Selected excerpt:
**********
MOHAN J DUTTA - Amid Neoliberalisation of Indian Universities, Protests by Students is a Ray of Hope

The rise of the administrator class is a global phenomenon across universities in neoliberal times.  The neoliberal university is less a space for critical engagement, debate and inquiry, and more a skills factory for the technocratic workplaces owned by transnational capital. In the neoliberal university the student is a product, packaged for the marketplace in marketing slogans and brand identities. Professors are measured in economic terms of productivity and efficiency and cast in the branding race.

Liberal arts and critical thinking are repackaged in the neoliberal university to serve the needs of the market. Instrumentalist logics about Silicon Valley innovators in the tech industry being liberal arts students is the premise for pushing a neoliberal version of liberal arts. To run the neoliberal university, career pathways are forged for administrators who can discipline the university into an instrumentalist assembly line of well-calibrated workers.

In such a university, the administrator class becomes a mouthpiece of state-corporate power, reiterating the interests of corporate stakeholders. At the same time the administrator class is appointed to align the university with the agenda of the state in producing obedient workers for the transnational workplace.

To administer a university is to carry out the tactical frameworks that have been figured out by powerful corporate donors and state actors. The administrator is a technocrat, specialising in techniques of implementation and evaluation.In such a climate of neoliberal transformation of universities globally, critical thinking and analysis become mere branding tools in glossy brochures, while the goal of administering the university becomes one of producing homogenous robots with sophisticated skillsets who perform pre-programmed scripts. The neoliberal buzzword, innovation, stands in for corporate-driven technical products, i.e. students disciplined into submission.
**********
Given data:
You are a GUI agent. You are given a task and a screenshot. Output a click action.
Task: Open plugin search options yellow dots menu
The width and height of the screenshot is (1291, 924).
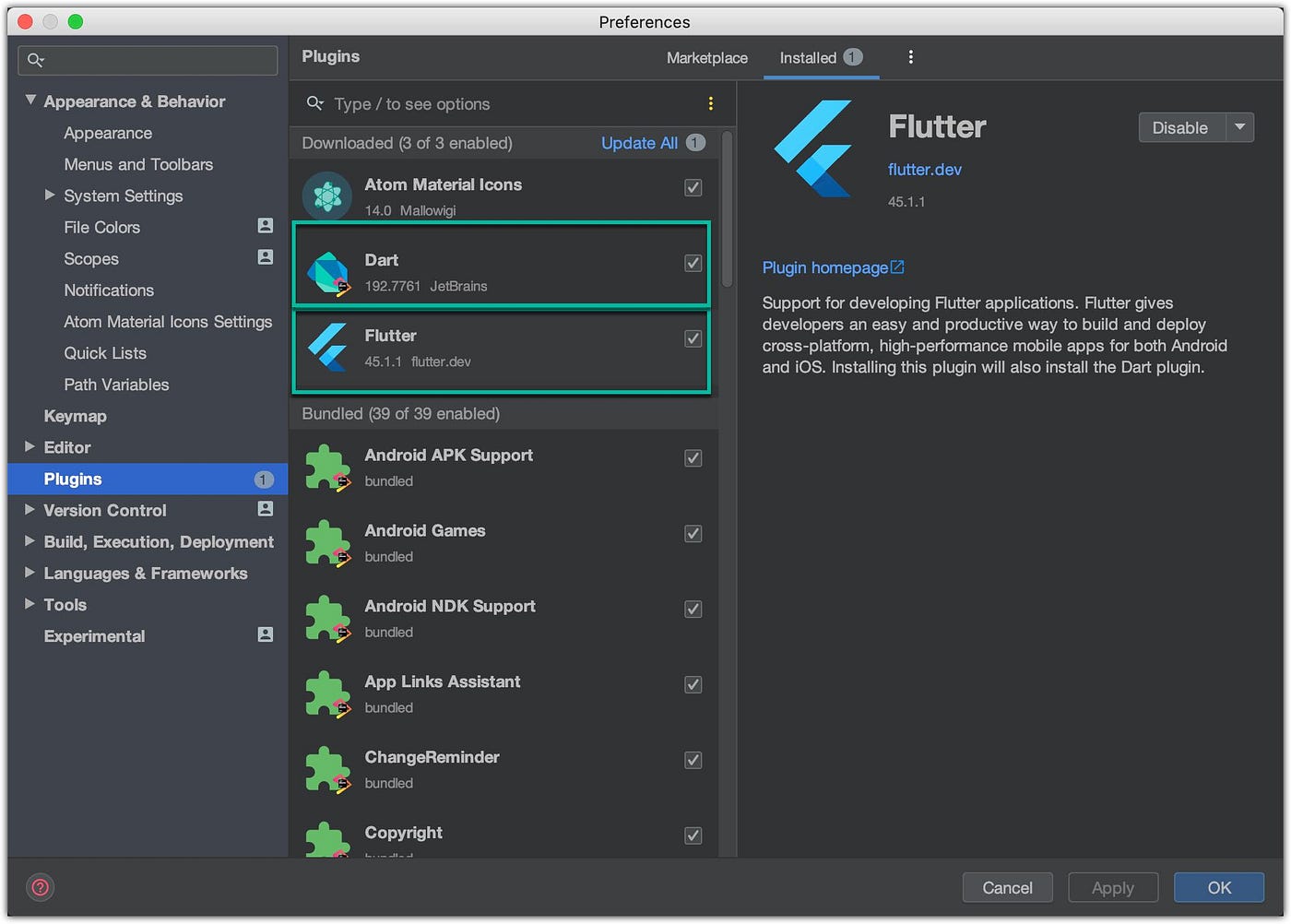pos(710,103)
**********
Task prompt: In the essay on neoliberal universities, what does the administrator specialize in?

Task answer: Techniques of implementation and evaluation.